++++ DATA SUPPLIED ++++
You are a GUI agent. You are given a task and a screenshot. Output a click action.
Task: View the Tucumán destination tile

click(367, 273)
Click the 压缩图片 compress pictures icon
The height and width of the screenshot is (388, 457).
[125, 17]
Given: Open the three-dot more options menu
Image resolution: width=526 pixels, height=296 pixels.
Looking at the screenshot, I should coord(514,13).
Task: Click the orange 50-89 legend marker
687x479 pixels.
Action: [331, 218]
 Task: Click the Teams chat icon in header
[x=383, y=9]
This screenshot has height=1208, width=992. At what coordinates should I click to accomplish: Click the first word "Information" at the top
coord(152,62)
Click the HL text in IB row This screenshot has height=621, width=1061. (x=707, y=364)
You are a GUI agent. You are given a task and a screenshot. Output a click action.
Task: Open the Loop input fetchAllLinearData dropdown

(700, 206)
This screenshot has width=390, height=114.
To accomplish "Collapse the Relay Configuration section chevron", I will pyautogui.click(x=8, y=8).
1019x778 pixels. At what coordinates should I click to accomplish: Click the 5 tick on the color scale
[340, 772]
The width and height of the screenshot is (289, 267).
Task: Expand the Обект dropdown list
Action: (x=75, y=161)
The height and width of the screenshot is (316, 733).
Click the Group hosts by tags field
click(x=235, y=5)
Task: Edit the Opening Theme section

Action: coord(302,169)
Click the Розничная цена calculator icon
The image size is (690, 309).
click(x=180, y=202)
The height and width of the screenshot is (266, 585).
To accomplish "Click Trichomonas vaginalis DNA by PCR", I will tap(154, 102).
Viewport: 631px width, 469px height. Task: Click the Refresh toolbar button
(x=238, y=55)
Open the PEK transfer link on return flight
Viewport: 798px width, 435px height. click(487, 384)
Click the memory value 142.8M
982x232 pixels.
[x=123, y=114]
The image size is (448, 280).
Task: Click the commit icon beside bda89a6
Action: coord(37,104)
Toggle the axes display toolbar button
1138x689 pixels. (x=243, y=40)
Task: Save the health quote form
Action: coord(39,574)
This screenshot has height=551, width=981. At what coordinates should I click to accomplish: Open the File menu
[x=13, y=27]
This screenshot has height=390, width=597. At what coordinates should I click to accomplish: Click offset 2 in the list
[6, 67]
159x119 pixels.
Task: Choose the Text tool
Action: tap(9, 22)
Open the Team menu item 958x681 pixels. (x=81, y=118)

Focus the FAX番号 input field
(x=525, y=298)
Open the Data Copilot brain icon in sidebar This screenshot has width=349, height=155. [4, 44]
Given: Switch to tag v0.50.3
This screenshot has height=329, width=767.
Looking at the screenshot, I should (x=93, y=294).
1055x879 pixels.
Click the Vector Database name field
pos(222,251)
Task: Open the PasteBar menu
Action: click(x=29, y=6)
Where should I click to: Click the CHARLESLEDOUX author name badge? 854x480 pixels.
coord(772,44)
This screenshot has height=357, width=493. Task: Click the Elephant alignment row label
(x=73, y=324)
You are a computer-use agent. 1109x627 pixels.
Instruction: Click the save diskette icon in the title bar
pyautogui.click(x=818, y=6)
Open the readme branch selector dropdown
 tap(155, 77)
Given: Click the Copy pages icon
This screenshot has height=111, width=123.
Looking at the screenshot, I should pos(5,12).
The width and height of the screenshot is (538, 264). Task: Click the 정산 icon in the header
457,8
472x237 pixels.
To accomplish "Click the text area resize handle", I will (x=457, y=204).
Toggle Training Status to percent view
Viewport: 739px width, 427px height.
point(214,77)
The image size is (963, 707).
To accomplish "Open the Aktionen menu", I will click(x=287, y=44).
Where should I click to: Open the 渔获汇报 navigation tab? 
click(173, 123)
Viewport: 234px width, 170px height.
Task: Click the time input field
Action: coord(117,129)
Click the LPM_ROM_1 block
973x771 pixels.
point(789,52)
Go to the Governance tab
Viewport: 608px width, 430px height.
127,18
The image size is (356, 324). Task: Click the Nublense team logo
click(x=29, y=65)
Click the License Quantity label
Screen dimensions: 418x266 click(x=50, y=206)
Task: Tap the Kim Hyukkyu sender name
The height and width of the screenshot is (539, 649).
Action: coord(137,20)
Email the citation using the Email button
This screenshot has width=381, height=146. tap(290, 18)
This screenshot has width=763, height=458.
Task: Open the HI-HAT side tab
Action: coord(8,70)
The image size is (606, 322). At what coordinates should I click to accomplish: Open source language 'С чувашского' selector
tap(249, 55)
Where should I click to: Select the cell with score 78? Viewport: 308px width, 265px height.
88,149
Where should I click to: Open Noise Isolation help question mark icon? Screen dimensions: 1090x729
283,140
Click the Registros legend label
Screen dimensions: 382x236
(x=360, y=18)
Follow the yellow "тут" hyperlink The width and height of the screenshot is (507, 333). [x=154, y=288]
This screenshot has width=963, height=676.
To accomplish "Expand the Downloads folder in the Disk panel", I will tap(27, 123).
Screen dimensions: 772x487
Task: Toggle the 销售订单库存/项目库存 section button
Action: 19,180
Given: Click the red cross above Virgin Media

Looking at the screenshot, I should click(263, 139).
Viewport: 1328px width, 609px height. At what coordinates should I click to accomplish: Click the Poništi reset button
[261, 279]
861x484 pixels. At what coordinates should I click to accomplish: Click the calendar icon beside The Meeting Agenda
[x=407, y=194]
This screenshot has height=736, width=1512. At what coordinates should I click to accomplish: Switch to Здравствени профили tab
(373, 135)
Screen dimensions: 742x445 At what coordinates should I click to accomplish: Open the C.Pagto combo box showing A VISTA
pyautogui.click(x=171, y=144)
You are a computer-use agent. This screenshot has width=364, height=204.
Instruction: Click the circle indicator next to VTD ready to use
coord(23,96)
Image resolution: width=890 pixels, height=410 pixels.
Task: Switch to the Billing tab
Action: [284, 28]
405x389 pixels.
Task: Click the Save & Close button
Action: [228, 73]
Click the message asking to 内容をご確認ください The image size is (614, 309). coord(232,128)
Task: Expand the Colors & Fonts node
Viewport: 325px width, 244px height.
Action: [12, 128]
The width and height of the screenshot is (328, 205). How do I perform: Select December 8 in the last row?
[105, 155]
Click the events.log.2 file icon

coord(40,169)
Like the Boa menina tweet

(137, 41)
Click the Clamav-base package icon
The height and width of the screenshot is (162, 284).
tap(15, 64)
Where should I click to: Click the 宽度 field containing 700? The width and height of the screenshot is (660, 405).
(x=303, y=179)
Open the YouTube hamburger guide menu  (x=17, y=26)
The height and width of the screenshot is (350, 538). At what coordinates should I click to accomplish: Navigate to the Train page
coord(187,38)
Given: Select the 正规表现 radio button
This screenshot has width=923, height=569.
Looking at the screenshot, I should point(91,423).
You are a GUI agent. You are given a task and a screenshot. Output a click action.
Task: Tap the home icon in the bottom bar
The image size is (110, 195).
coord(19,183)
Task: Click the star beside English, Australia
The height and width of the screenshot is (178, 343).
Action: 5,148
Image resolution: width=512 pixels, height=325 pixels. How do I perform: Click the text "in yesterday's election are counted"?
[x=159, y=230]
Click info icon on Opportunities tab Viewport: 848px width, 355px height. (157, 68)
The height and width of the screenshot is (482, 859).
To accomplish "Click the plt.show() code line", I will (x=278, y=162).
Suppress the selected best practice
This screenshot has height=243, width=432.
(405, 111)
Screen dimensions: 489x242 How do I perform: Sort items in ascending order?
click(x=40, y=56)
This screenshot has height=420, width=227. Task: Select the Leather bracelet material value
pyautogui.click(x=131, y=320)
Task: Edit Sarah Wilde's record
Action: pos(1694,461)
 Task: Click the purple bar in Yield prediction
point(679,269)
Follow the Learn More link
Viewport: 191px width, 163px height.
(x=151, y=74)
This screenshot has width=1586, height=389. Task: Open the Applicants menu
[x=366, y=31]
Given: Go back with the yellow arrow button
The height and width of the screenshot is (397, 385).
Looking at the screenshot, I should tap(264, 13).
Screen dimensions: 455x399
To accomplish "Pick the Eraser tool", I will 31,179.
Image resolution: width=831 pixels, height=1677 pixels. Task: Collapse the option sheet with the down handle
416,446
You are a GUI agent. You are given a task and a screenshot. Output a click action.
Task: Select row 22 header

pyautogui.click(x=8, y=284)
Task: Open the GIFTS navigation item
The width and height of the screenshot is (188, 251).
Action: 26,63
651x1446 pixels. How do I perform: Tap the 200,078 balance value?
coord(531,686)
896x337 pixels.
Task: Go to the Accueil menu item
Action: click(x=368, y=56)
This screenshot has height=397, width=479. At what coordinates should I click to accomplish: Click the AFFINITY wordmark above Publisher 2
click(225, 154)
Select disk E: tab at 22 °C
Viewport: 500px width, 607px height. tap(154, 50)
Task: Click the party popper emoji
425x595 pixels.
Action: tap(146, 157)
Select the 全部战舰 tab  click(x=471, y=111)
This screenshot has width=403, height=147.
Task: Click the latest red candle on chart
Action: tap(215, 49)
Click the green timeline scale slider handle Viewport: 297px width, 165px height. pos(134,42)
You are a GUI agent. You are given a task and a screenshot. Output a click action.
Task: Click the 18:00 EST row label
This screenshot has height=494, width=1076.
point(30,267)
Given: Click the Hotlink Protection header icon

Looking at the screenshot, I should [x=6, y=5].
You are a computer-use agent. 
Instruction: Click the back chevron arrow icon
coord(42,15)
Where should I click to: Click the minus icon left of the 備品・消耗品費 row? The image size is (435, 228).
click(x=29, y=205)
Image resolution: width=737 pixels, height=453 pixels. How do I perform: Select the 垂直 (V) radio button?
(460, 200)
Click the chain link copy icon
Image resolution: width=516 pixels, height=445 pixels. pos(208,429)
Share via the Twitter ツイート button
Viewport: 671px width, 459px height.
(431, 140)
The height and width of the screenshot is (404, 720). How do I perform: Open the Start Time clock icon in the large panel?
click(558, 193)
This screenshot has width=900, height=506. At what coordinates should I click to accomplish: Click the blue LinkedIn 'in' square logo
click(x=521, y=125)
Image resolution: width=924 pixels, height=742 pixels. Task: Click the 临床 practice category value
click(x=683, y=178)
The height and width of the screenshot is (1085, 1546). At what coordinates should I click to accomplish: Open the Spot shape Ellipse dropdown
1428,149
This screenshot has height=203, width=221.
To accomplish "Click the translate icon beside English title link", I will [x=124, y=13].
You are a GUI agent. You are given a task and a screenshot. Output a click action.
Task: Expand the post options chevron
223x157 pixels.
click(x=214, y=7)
++++
#### ASSIGNED TASK
Please tally the lines of the entries that hold "options" and give only the resulting number.

#### FINISHED EXERCISE
2